Читать книгу The Hellenistic World - F. Walbank W. - Страница 18
4. The Hellenistic World:A Homogeneous Culture? I
ОглавлениеTowards the middle of the third century the inhabitants of a Greek city lying at the site of Ai Khanum beside the river Oxus (mod. Amu Darya) on the northern frontier of Afghanistan (its name is unknown) erected in a shrine in the middle of the city a pillar inscribed with a list of some 140 moral maxims copied from a similar pillar which stood near the shrine of Apollo at Delphi, over 3000 miles away. An adjoining verse inscription reads:
These wise words of famous men of old are consecrated in holy Pytho. Thence Clearchus took them, copying them with care, to set them shining from afar in the sacred enclosure of Cineas (Robert, CRAI (1968), 422 = Austin, 192).
Cineas – his name suggests that he was probably a Thessalian – will have been the city’s founder to whom the shrine was dedicated, and Clearchus has been identified by Robert as the Aristotelian philosopher, Clearchus of Soli, a man with an interest both in Delphi and in the religion and philosophy of the Indian gymnosophists, the Persian magi and the Jewish priests. If this Clearchus was indeeed he, we have here our first indication that he made a journey to the far east and there found distant Greek communities ready to hear him lecture and, at his prompting, to inscribe an authenticated copy of Delphic wisdom in the shrine of the city’s founder. To set up Delphic maxims, often in a gymnasium, was a common practice. Examples are known from Thera (IG, xii 3, 1020) and Miletopolis in Mysia (Syll., 1268). The list at Ai Khanum is fragmentary and in fact only five maxims now survive, but comparable lists elsewhere enabled the French epigraphist, Louis Robert, to reconstitute the whole collection – a striking illustration of how an inscription, of which the greater part is lost, can occasionally be restored with virtual certainty. An interesting feature of the Ai Khanum inscription is that despite the remoteness of this city the lettering is not at all crude or provincial. It is of the highest quality and in the best tradition of the Greek lapicide’s craft, worthy of the kingdom of Bactria, which also produced some of the finest Greek coins of the hellenistic period.
This inscription was discovered in 1966, and nearby, in the gymnasium of Ai Khanum, was another, containing a dedication by two brothers, ‘Triballus and Strato, sons of Strato, to Hermes and Heracles’ (Robert, CRAI (1968), 422), who were the patron gods of the gymnasium. Subsequent excavation has revealed the full plan of the gymnasium itself, which incidentally contained a sundial of a type known, but not hitherto found. There was also a theatre holding 5000 spectators and, dating from about 150, a large administrative centre of palatial proportions, in which were found storing vessels labelled in Greek, a mosaic 5.7 metres square and, most remarkable of all, from what was evidently its library, imprinted on fine earth formed from decomposed wall-bricks, the traces of a still partially legible text from a now perished piece of papyrus, which was evidently a page in a philosophical work which appears to have been written by a member of the Aristotelian school (of which Clearchus himself was a member). These finds confirm the picture of a city in which, despite its later isolation, Greek traditions continued strong right down to the time of its destruction by the nomads of the steppes in the second half of the second century.

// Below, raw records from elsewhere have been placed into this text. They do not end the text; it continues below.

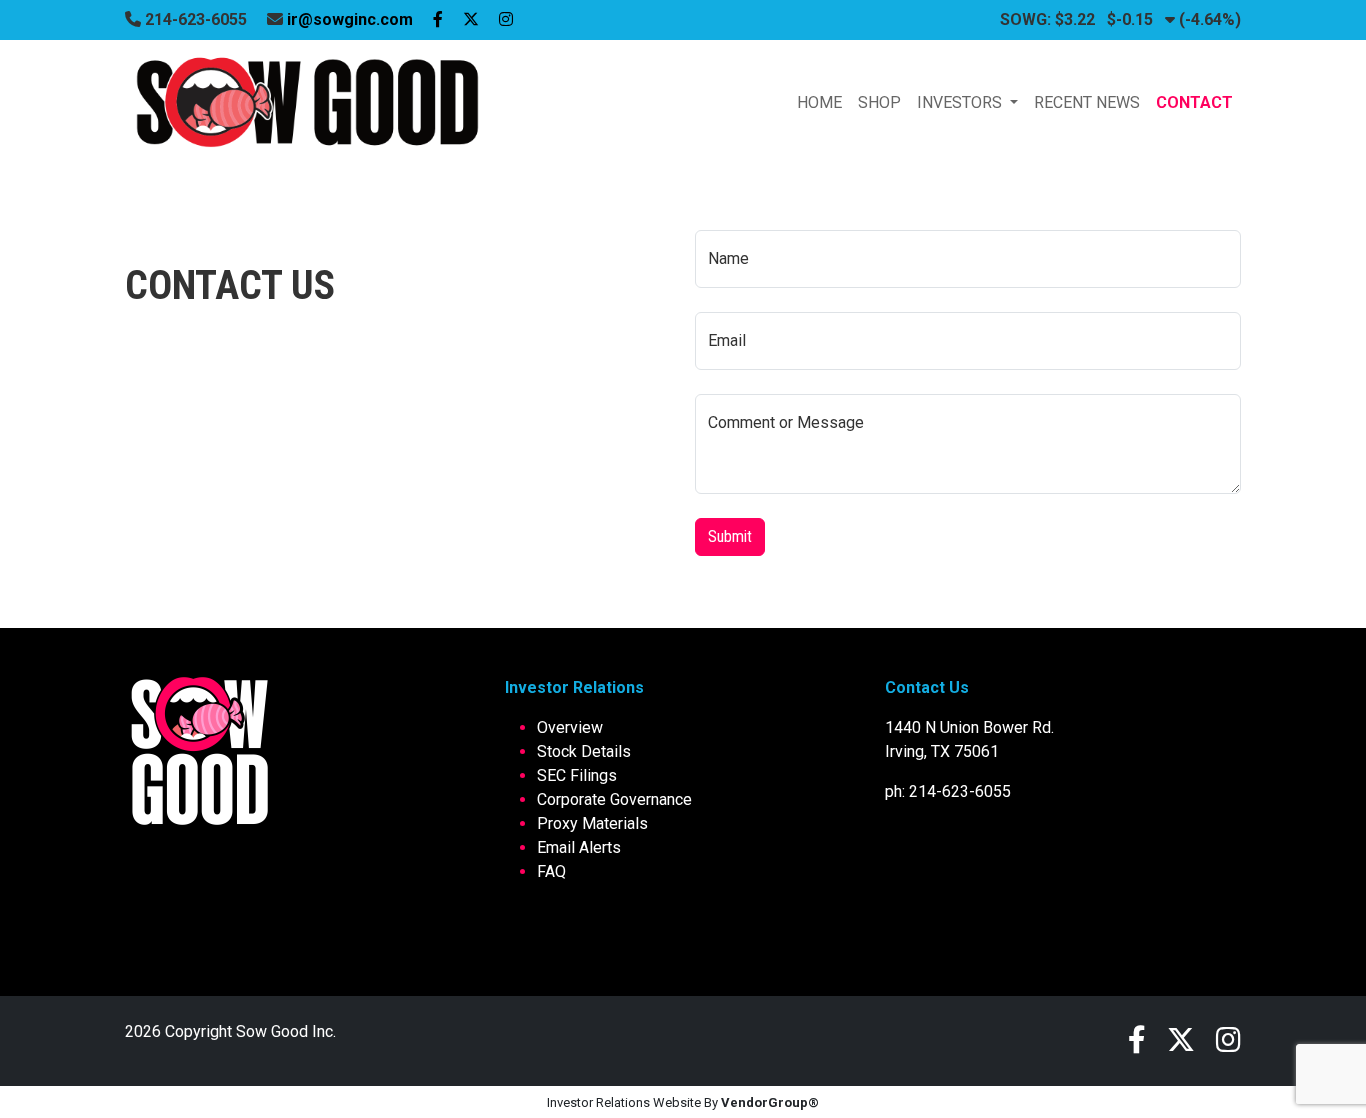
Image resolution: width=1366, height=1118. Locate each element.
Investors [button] (961, 102)
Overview (570, 727)
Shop (879, 102)
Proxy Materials (592, 823)
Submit (730, 536)
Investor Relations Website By (683, 1102)
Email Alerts (579, 847)
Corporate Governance (614, 799)
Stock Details (584, 751)
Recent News (1087, 102)
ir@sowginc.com (350, 19)
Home (819, 102)
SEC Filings (577, 775)
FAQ (551, 871)
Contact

But Ai Khanum was not the first site to furnish epigraphical evidence for a strong hellenic presence in Bactria, for only a few years earlier two Greek inscriptions, one with an Aramaic counterpart, had been found at Kandahar (see Schlumberger, CRAI (1964), 126–40). These contained fragments of the moralizing edicts of the Mauryan king Asoka and they too were elegantly carved and in an excellent Greek, which betrayed an intimate knowledge of the vocabulary of Greek philosophy and considerable skill in adapting it to render the thoughts of a Buddhist convert. Anxious to convey his lessons to those living in what now formed part of his dominions, Asoka used Aramaic, the official language of the Persian empire, and of course Greek. More recently a further Greek inscription has been found in Kandahar and more can be expected.
This use of Greek, in the popular cosmopolitan form called the koine, the ‘common tongue’, is characteristic of the whole vast area covered by Alexander’s conquests. It pays no heed to the later frontiers and serves to bind the whole into a single cultural continuum. Its prevalence is the result not merely of political domination, but also of a great movement of colonization which began under Alexander and continued in full spate until about 250, after which it slackened off. Ai Khanum has provided clear evidence of this, for a study of the traces of habitation in a wide area around this city has shown it to be virtually unpopulated under the Achaemenid kings, but with a dense population in hellenistic times.